## EXERCISE:
Output every entry exactly, without any pictures.
--- START ---
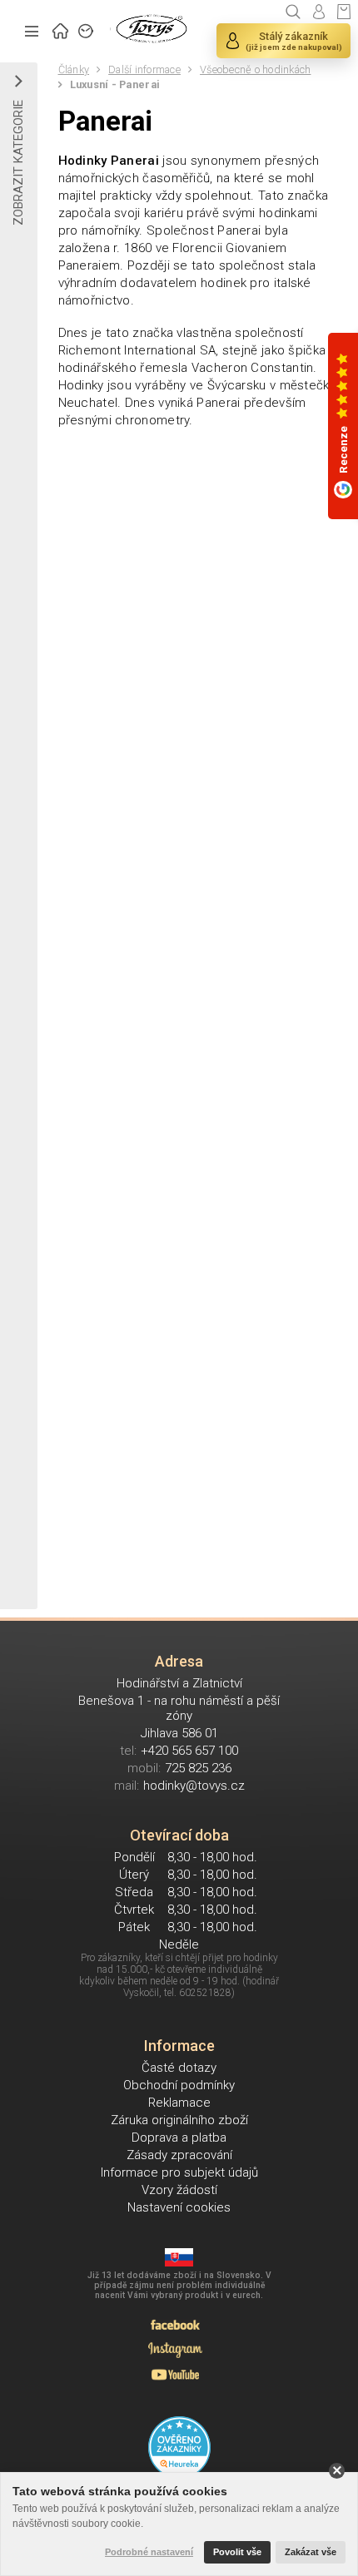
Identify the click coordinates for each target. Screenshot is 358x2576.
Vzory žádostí (179, 2189)
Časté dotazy (179, 2067)
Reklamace (179, 2102)
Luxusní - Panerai (115, 84)
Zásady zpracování (179, 2154)
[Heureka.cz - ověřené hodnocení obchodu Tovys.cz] (179, 2447)
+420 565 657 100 (189, 1750)
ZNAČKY (86, 29)
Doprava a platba (179, 2137)
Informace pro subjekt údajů (179, 2172)
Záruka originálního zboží (179, 2120)
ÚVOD (60, 29)
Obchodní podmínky (179, 2085)
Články (74, 69)
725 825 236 (198, 1768)
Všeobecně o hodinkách (255, 69)
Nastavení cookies (179, 2207)
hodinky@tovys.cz (194, 1785)
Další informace (144, 69)
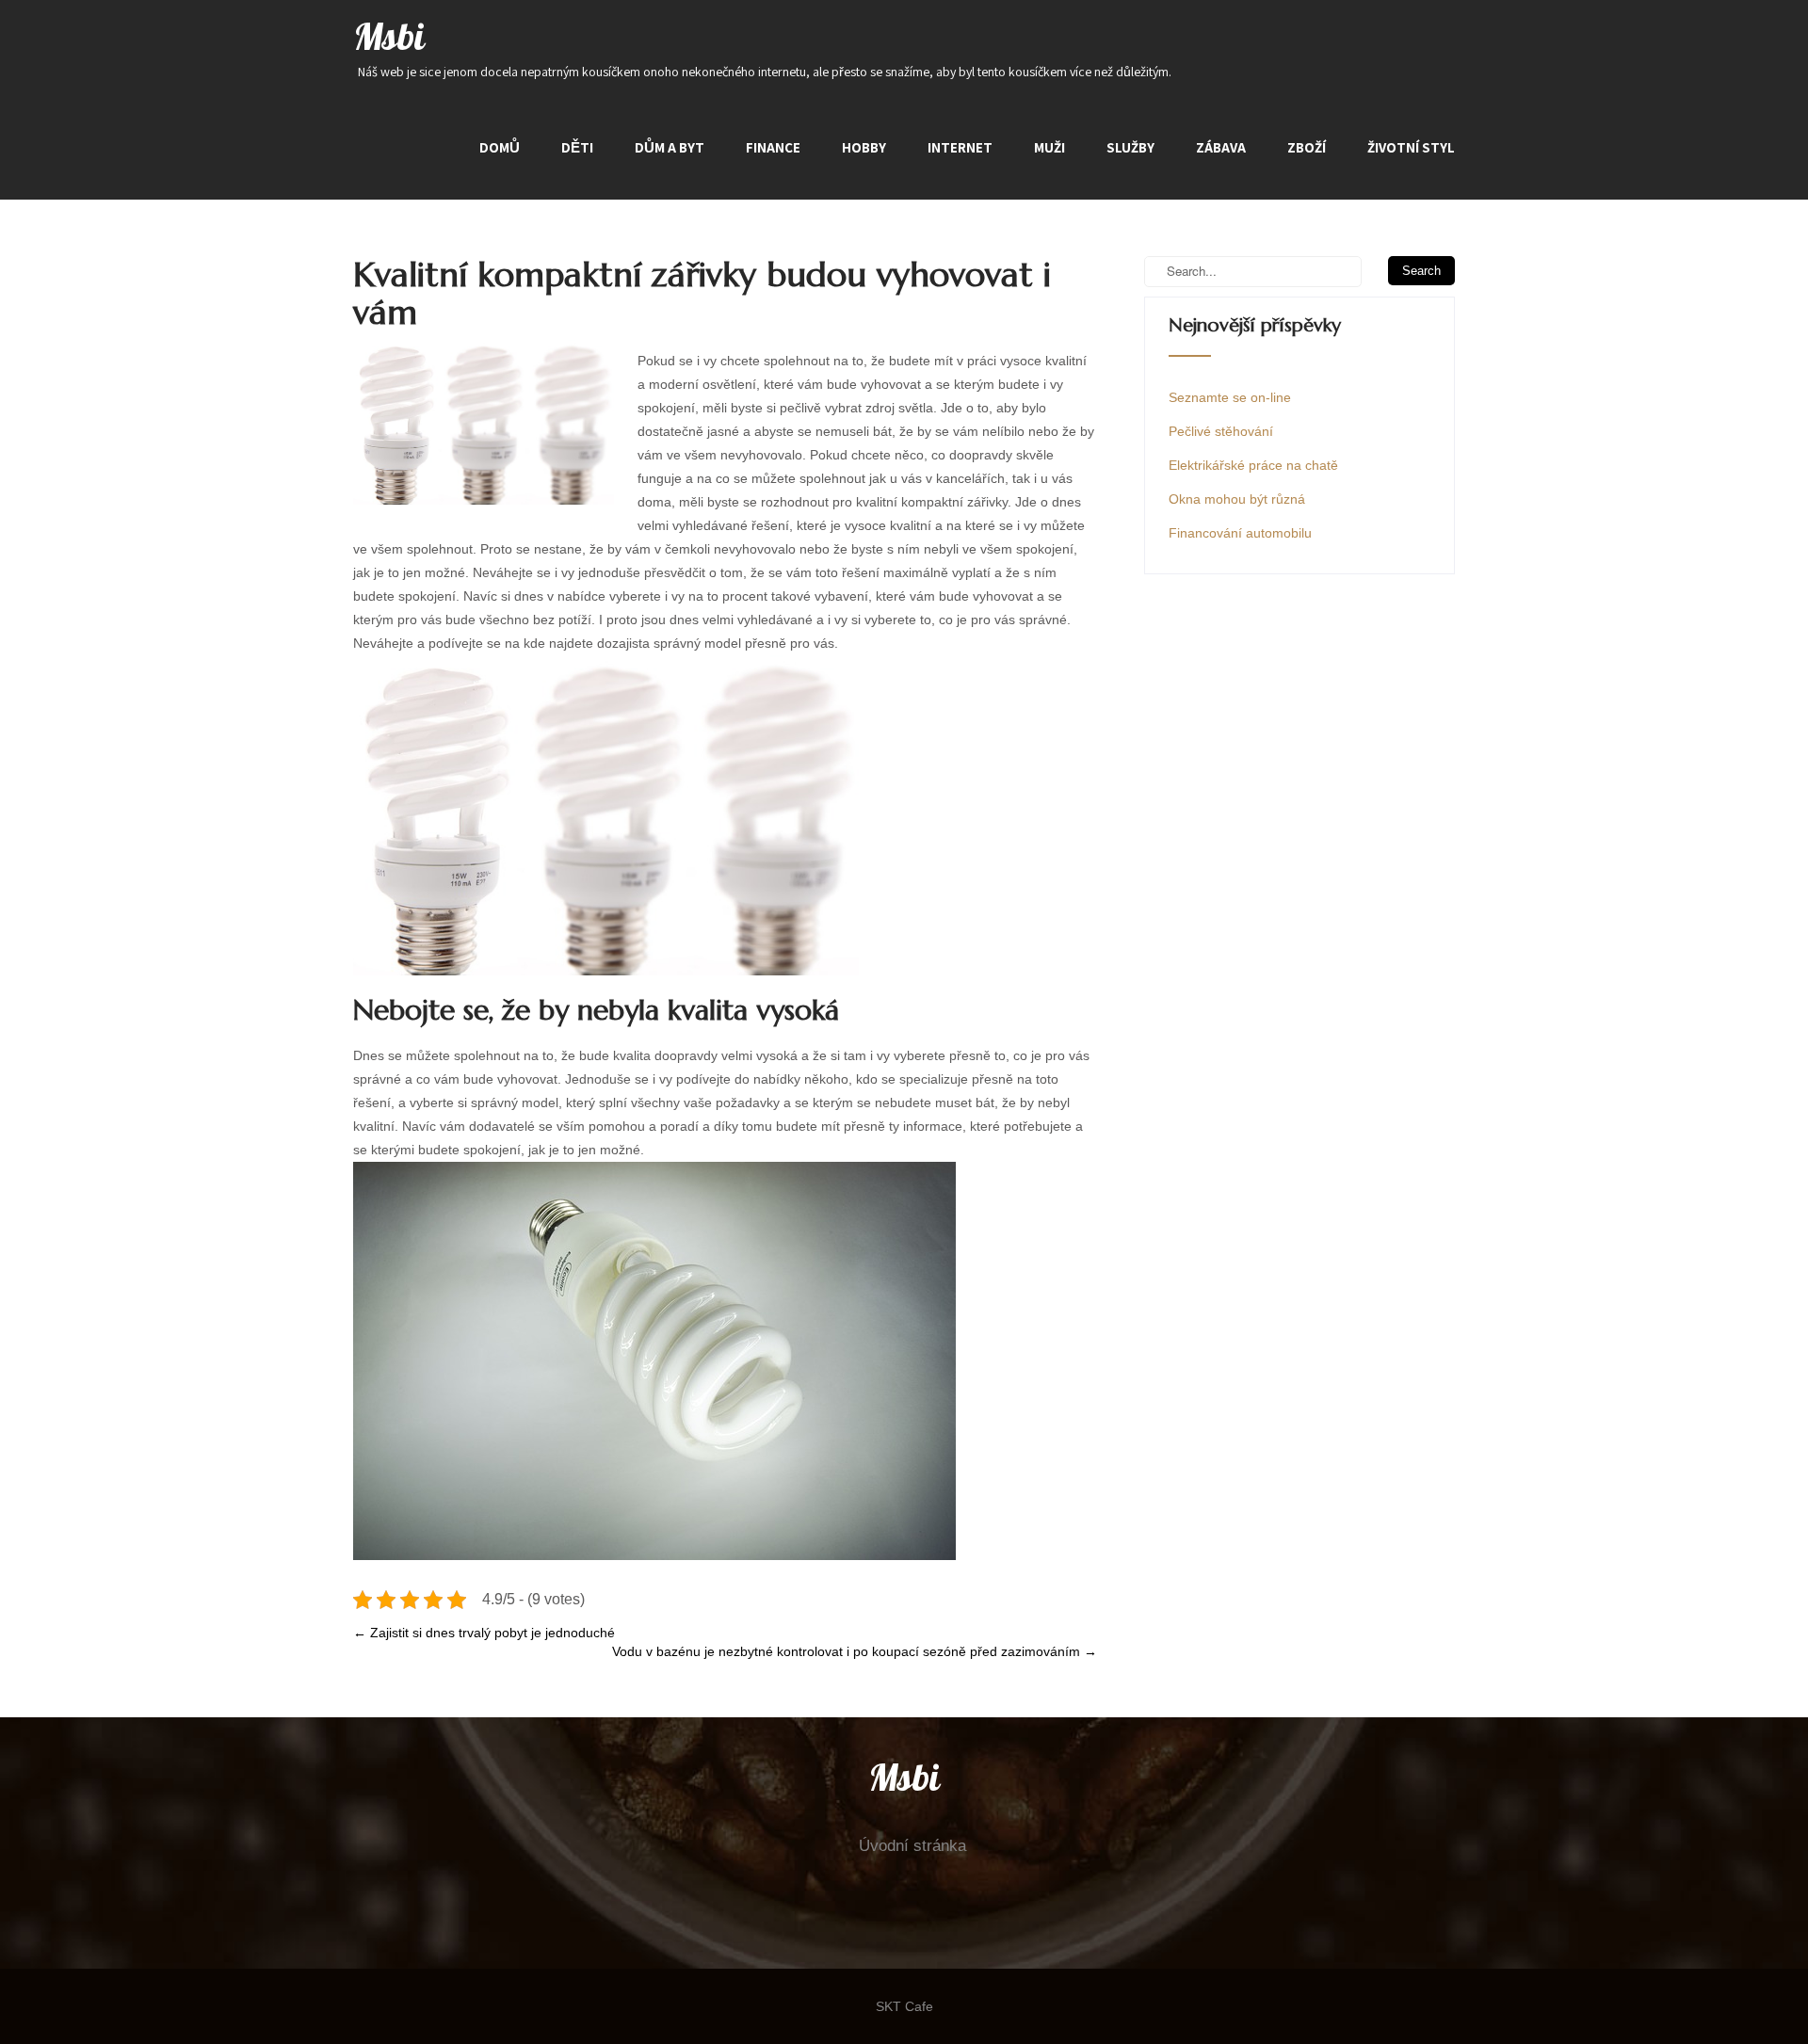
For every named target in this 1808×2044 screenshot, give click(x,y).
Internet (960, 147)
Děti (577, 147)
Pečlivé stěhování (1221, 431)
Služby (1130, 147)
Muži (1049, 147)
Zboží (1306, 147)
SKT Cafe (904, 2006)
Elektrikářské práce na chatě (1253, 465)
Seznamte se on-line (1230, 397)
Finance (773, 147)
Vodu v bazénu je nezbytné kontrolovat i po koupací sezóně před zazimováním (854, 1651)
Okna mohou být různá (1237, 499)
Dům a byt (669, 147)
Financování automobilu (1240, 532)
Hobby (864, 147)
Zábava (1221, 147)
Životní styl (1411, 147)
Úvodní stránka (912, 1846)
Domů (499, 147)
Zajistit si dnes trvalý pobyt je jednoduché (484, 1632)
--- END ---
## RESPONSE:
Identify the click coordinates for each target. Screenshot is 358x2576.
Vzory žádostí (179, 2189)
Časté dotazy (179, 2067)
Reklamace (179, 2102)
Luxusní - Panerai (115, 84)
Zásady zpracování (179, 2154)
[Heureka.cz - ověřené hodnocení obchodu Tovys.cz] (179, 2447)
+420 565 657 100 (189, 1750)
ZNAČKY (86, 29)
Doprava a platba (179, 2137)
Informace pro subjekt údajů (179, 2172)
Záruka originálního zboží (179, 2120)
ÚVOD (60, 29)
Obchodní podmínky (179, 2085)
Články (74, 69)
725 825 236 (198, 1768)
Všeobecně o hodinkách (255, 69)
Nastavení cookies (179, 2207)
hodinky@tovys.cz (194, 1785)
Další informace (144, 69)
For every named target in this 1808×2044 screenshot, give click(x,y).
Internet (960, 147)
Děti (577, 147)
Pečlivé stěhování (1221, 431)
Služby (1130, 147)
Muži (1049, 147)
Zboží (1306, 147)
SKT Cafe (904, 2006)
Elektrikářské práce na chatě (1253, 465)
Seznamte se on-line (1230, 397)
Finance (773, 147)
Vodu v bazénu je nezbytné kontrolovat i po koupací sezóně před zazimováním (854, 1651)
Okna mohou být různá (1237, 499)
Dům a byt (669, 147)
Financování automobilu (1240, 532)
Hobby (864, 147)
Zábava (1221, 147)
Životní styl (1411, 147)
Úvodní stránka (912, 1846)
Domů (499, 147)
Zajistit si dnes trvalý pobyt je jednoduché (484, 1632)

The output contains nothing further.